1. Comprendre le commerce conversationnel et son impact sur les ventes

A. Qu’est-ce que le commerce conversationnel ?

Le commerce conversationnel désigne l’ensemble des interactions commerciales qui se tiennent via une messagerie instantanée, un chat en ligne ou une application de discussion. Par ce biais, un client échange avec une marque comme il le ferait avec un proche, puisqu’il pose sa question, reçoit une réponse contextualisée, puis peut passer commande sans quitter la conversation.

Cette dynamique est impulsée par l’emploi de canaux que les consommateurs ont déjà l’habitude d’utiliser au quotidien, à l’instar de WhatsApp, Messenger, Instagram Direct, ou encore du chat d’un site web, qui deviennent de vrais points de contact commerciaux. Le commerce conversationnel englobe ainsi plusieurs pratiques :

  • Le conseil produit en amont de l’achat ;
  • La prise de commande directe ;
  • Le suivi de livraison ou le service après-vente quand celui-ci débouche sur une nouvelle vente.

Il se démarque donc des mécaniques de relation client jusqu’ici plus courantes par son intention commerciale assumée, car chaque échange a pour but de faire convertir le client.

B. Pourquoi les consommateurs préfèrent les conversations aux formulaires

L’essor du commerce conversationnel est motivé par un changement significatif des attentes clients, la conversation répondant à des besoins qu’un formulaire ne peut pas satisfaire. Ce dernier est en effet trop peu flexible avec ses champs prédéterminés à remplir, ainsi qu’avec la variabilité du temps de réponse. Le consommateur perd la main sur le rythme de l’échange dès qu’il valide sa demande, sans certitude d’obtenir une réponse dans l’heure ou même dans la journée.

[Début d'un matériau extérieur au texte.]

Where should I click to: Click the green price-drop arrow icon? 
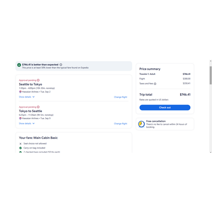tap(19, 65)
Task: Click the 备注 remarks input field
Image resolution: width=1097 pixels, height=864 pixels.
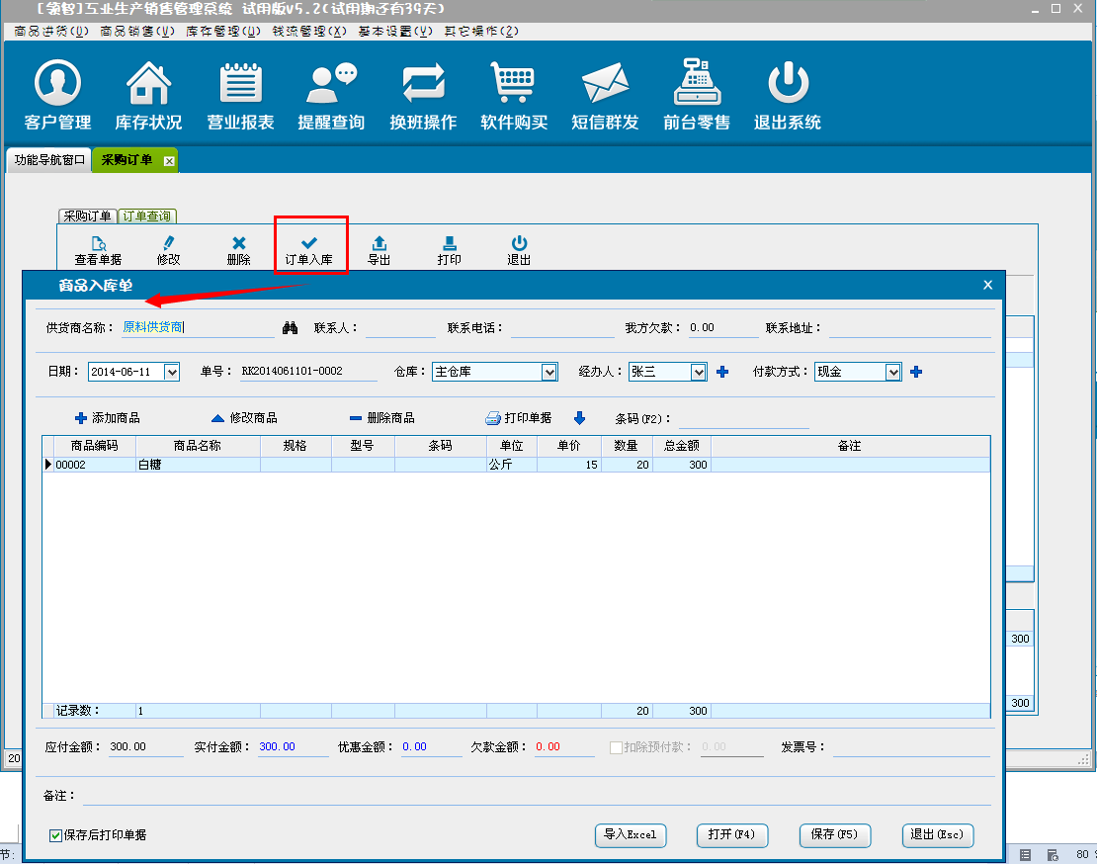Action: pos(534,796)
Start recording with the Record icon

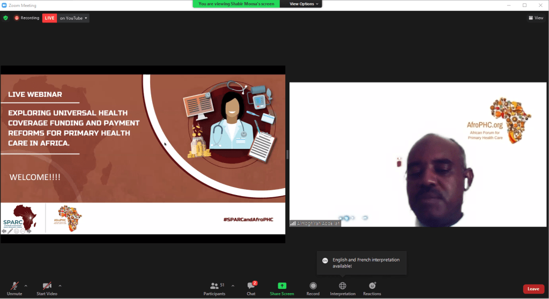tap(313, 286)
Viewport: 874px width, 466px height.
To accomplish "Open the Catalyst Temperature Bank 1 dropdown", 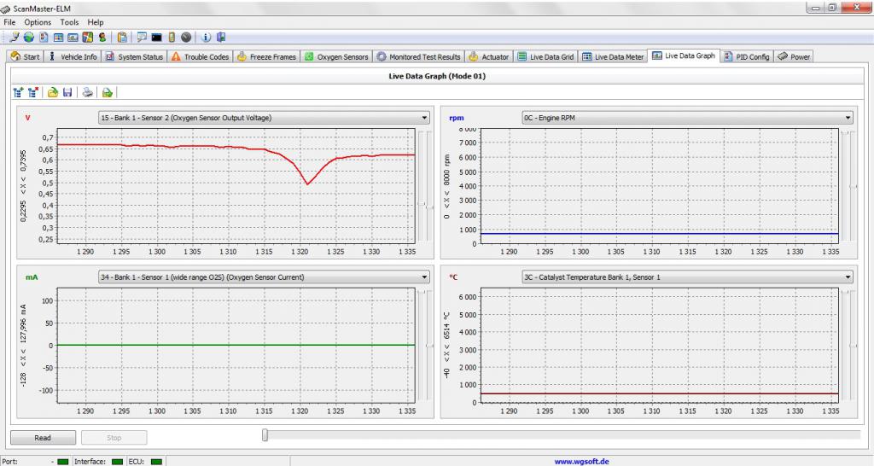I will 848,277.
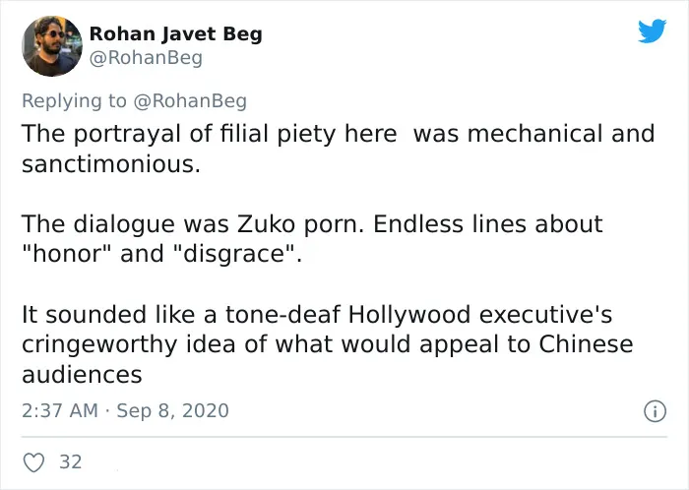Like the tweet with heart icon
The image size is (689, 490).
[x=33, y=462]

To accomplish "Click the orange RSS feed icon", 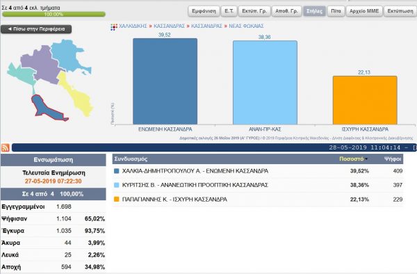I will tap(6, 147).
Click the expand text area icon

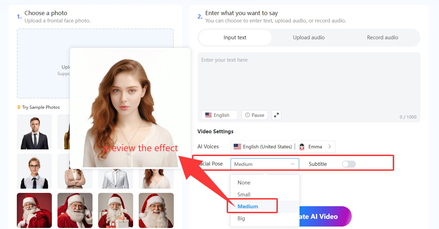pyautogui.click(x=276, y=115)
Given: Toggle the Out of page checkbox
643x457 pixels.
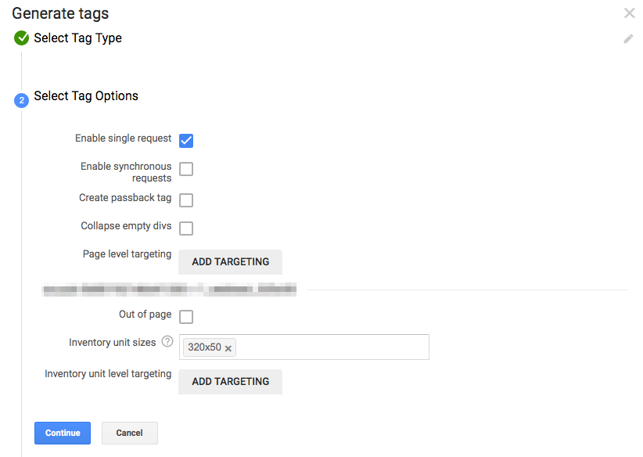Looking at the screenshot, I should (x=186, y=317).
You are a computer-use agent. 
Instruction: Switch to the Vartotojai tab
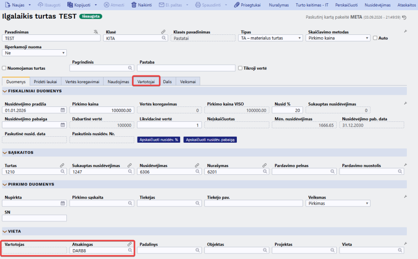(x=146, y=81)
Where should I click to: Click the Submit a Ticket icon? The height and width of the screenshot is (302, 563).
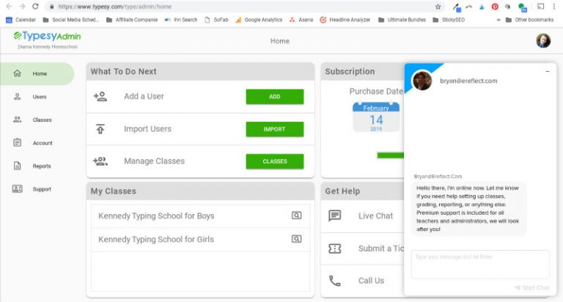[x=335, y=248]
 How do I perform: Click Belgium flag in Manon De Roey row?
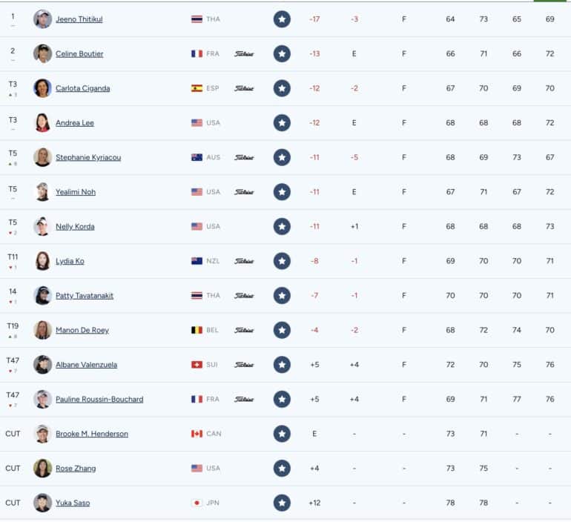[x=197, y=330]
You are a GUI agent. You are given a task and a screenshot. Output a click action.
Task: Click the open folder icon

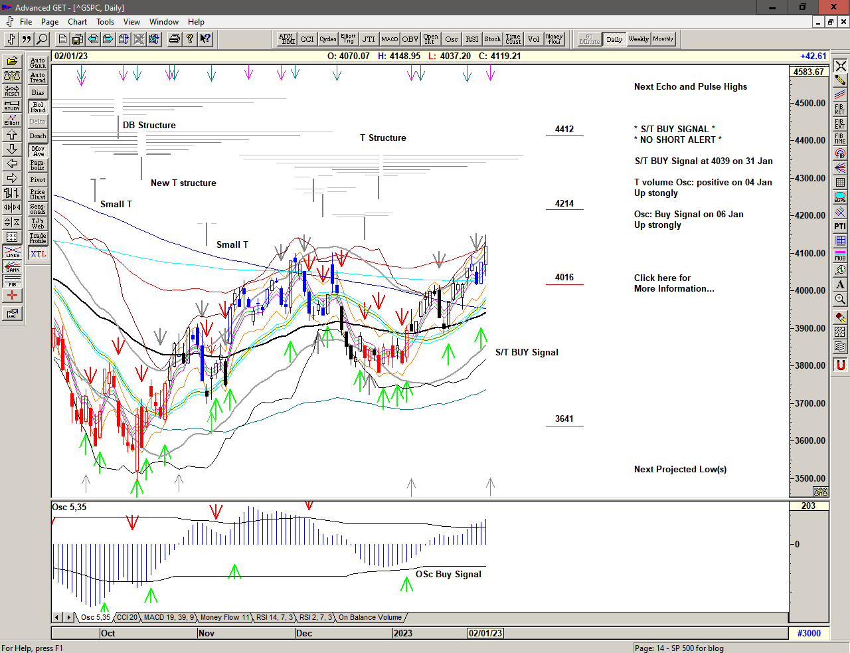(12, 62)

Une conversation sur WhatsApp ou via un chat en ligne s’ouvre quant à elle en quelques secondes et permet d’obtenir une première réponse presque immédiate, conformément à l’usage que les consommateurs font déjà de ces canaux dans leur vie personnelle. Selon le Baromètre du numérique 2026 du CRÉDOC, 64 % des Français utilisent une messagerie instantanée au quotidien, un chiffre qui montre que ce mode de communication a été adopté massivement.

Cette préférence est également fondée sur la nature de l’échange, car une conversation permet de poser une question complémentaire, de préciser une demande ou de recevoir une réponse qui tient compte du contexte, alors qu’un formulaire ne permet pas de faire évoluer la demande initiale. Le client garde donc davantage le contrôle sur l’échange, de son premier message à la résolution de sa demande.

Plusieurs éléments viennent renforcer cette préférence :

  • La rapidité de la première réponse, qui limite le temps d’attente et l’incertitude propres au formulaire ;
  • La continuité de l’échange, qui permet de reprendre une conversation là où elle s’est arrêtée, sans répéter sa demande ;
  • La dimension humaine du canal, qui donne à l’échange commercial la forme d’une discussion informelle ;
  • L’accessibilité, puisque ces canaux sont déjà installés sur le smartphone du consommateur et ne nécessitent aucune démarche supplémentaire.

Ces différentes attentes et exigences poussent les entreprises à revoir leur approche, notamment vis-à-vis des points de contact traditionnels, dans la mesure où le formulaire devient de plus en plus caduc au profit de canaux qui sont plus en phase avec leur temps.

C. Quels bénéfices pour les entreprises ?

Avec le commerce conversationnel, les entreprises bénéficient d’une nouvelle manière de générer du chiffre d’affaires et de gérer leur relation client. Les échanges en temps réel limitent notamment les hésitations qui peuvent mener à l’abandon du panier. Le consommateur avance dans son parcours d’achat sans quitter la conversation, et se confronte donc à moins de points de friction qui sont susceptibles de freiner ou d’empêcher la conversion.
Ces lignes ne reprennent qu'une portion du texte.